Comparison of Three Months Ended September 30, 2011 and 2010
For the three months ended September 30, 2011, we had net income of $38,070, compared to a net loss of $232,040 for the three months ended September 30, 2010. For the three months ended September 30, 2011, we incurred $11,033 of general and administrative expenses as compared to the three months ended September 30, 2010, when we incurred $235,809 of general and administrative expenses.
CHANGES IN FINANCIAL CONDITION
Liquidity and Capital Resources
The Company's cash position as of September 30, 2011 is $61,148. As of September 30, 2011, the Company has outstanding payables of $45,039. Capital constraints currently limit the Company’s ability to purchase residential properties for resale to international clients, and consequently the Company is restricted to selling agreements and consignment arrangements. Currently, the Company is out of contract with the developers with whom the Company had entered into such agreements, although the Company has two properties under contract that it expects to close and six additional properties that these developers are allowing the Company to market to its international clients for resale. The Company is seeking to enter into additional selling agreements and consignment arrangements for residential properties that will have lower sales prices than those it has previously sold to minimize the need for prospective international purchasers to obtain financing. The Company has identified certain properties that fit its criteria, but has not entered into any definitive agreements. There can be no assurances that the Company will enter into any such agreements. Absent new agreements, the Company will be unable to generate future revenues beyond the income derived from asset management fees.

_ASSIGNMENT_
In the financial report excerpt, reproduce everything from "Comparison of Three" down to "and administrative expenses.". The entries that follow the financial report excerpt are a separate body of material.

Pixel coordinate grounding data
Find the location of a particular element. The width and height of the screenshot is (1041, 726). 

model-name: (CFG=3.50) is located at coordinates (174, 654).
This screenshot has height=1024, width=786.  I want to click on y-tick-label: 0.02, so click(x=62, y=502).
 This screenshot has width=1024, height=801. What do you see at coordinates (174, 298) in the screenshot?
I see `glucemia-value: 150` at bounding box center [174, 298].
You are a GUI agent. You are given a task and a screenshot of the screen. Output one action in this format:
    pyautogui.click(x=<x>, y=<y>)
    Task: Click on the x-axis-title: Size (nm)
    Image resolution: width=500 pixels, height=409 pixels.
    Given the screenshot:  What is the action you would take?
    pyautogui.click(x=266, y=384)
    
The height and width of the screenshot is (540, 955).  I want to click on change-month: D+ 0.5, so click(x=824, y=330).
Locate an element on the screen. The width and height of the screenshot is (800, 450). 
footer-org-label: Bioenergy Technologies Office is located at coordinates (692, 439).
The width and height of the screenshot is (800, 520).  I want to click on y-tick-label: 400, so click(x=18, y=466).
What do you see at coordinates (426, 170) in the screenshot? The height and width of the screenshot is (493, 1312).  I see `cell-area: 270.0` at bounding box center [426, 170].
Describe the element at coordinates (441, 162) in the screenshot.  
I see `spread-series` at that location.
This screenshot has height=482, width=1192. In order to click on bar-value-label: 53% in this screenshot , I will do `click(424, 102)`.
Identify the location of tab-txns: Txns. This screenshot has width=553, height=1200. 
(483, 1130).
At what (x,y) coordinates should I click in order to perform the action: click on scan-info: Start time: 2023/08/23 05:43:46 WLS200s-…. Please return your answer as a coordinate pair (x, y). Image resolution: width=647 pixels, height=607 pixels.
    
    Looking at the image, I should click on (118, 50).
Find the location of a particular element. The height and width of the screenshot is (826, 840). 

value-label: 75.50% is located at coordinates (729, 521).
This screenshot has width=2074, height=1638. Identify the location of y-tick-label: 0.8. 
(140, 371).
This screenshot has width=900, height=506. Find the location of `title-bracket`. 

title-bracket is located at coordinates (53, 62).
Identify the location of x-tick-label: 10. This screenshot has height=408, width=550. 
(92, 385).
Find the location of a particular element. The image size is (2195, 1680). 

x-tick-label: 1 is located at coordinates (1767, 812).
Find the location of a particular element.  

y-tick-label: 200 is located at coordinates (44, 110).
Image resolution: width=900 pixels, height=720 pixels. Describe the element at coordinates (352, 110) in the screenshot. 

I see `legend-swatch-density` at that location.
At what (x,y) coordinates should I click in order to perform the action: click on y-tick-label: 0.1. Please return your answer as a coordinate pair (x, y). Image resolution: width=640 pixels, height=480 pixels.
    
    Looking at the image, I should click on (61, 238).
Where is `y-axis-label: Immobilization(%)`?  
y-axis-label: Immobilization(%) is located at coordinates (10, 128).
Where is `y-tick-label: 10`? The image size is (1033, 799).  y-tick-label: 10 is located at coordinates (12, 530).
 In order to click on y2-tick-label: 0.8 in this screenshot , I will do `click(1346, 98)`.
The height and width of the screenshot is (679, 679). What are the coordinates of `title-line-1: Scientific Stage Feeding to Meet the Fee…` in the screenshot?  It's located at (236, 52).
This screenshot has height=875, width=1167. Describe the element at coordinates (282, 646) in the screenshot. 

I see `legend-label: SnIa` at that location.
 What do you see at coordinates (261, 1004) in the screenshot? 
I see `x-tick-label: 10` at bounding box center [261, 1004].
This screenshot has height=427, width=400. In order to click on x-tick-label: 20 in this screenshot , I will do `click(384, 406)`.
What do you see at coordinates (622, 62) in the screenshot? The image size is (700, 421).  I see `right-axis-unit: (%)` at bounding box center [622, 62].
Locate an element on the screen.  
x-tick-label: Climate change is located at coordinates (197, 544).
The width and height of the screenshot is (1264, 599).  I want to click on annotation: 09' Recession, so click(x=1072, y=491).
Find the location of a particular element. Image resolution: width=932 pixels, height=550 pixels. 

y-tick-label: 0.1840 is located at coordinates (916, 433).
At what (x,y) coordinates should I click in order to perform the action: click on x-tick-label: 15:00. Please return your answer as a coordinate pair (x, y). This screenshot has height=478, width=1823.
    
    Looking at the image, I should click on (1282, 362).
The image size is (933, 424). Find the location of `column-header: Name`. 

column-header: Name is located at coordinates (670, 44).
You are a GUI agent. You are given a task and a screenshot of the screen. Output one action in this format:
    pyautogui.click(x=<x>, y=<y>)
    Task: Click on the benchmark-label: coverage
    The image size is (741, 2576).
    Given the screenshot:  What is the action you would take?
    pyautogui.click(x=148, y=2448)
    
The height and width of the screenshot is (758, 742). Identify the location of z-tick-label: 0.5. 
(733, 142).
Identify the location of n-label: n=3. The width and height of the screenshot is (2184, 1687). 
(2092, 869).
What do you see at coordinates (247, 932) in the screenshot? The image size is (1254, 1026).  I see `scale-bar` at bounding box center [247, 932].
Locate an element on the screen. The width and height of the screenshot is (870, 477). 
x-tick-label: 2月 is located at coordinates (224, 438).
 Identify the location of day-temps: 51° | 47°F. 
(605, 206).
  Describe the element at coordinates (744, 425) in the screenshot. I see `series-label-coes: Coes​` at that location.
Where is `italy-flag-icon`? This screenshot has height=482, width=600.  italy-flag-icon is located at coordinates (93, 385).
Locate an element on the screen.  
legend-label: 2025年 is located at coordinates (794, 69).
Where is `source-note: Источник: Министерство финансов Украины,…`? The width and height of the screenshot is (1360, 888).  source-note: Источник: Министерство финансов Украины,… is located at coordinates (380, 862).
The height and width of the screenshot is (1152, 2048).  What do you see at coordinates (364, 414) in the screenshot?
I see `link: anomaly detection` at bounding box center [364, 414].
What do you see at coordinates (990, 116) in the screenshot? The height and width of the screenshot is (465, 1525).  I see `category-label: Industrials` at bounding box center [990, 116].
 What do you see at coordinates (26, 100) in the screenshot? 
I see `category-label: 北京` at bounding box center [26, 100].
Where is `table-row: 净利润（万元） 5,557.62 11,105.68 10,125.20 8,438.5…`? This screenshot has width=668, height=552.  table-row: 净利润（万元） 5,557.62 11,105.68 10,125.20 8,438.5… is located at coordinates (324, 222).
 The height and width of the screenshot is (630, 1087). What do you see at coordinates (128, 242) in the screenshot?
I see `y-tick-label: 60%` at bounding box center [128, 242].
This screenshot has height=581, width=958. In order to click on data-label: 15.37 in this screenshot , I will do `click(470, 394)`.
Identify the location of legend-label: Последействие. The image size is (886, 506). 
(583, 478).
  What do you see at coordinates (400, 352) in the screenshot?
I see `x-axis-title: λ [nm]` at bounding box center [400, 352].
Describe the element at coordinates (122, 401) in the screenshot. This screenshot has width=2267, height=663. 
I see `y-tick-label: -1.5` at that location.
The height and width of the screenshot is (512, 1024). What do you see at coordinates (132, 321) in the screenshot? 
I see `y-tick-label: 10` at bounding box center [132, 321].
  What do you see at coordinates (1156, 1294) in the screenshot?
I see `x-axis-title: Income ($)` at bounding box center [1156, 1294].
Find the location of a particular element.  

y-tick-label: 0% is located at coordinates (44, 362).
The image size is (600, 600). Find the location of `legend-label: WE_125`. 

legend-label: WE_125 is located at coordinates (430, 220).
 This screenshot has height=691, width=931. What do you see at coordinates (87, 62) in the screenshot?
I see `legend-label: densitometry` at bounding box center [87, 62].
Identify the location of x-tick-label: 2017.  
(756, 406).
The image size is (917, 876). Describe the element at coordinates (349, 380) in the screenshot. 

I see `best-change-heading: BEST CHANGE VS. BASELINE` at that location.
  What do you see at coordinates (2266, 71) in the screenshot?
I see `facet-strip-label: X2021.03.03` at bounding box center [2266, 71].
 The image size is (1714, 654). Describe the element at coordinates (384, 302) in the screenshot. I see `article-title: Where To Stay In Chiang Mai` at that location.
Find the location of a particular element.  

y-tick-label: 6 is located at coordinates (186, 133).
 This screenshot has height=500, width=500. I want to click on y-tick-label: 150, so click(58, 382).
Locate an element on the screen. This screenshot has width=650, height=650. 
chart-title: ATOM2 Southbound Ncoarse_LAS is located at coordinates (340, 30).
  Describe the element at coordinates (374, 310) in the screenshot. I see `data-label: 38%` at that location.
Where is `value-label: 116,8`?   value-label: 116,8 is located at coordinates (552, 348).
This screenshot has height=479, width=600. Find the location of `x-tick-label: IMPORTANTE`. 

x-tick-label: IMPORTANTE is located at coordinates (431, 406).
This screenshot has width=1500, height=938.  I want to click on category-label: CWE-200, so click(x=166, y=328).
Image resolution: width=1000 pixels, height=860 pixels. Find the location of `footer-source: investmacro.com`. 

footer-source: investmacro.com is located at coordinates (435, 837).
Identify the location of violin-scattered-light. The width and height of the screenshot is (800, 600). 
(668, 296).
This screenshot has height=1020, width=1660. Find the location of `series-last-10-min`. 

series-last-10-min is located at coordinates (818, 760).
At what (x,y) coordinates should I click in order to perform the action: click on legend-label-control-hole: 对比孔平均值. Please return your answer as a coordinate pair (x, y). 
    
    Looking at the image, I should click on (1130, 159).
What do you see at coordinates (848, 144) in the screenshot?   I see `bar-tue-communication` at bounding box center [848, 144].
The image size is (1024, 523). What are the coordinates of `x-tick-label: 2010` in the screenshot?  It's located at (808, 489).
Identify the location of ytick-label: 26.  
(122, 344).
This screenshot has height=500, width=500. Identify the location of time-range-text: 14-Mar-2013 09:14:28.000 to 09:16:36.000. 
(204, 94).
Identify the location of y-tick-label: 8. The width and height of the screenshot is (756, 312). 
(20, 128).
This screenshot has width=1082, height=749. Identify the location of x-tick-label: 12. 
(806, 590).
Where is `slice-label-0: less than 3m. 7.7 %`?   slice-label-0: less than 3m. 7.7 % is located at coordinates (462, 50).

_RESPONSE TO THIS EXERCISE_
Comparison of Three Months Ended September 30, 2011 and 2010
For the three months ended September 30, 2011, we had net income of $38,070, compared to a net loss of $232,040 for the three months ended September 30, 2010. For the three months ended September 30, 2011, we incurred $11,033 of general and administrative expenses as compared to the three months ended September 30, 2010, when we incurred $235,809 of general and administrative expenses.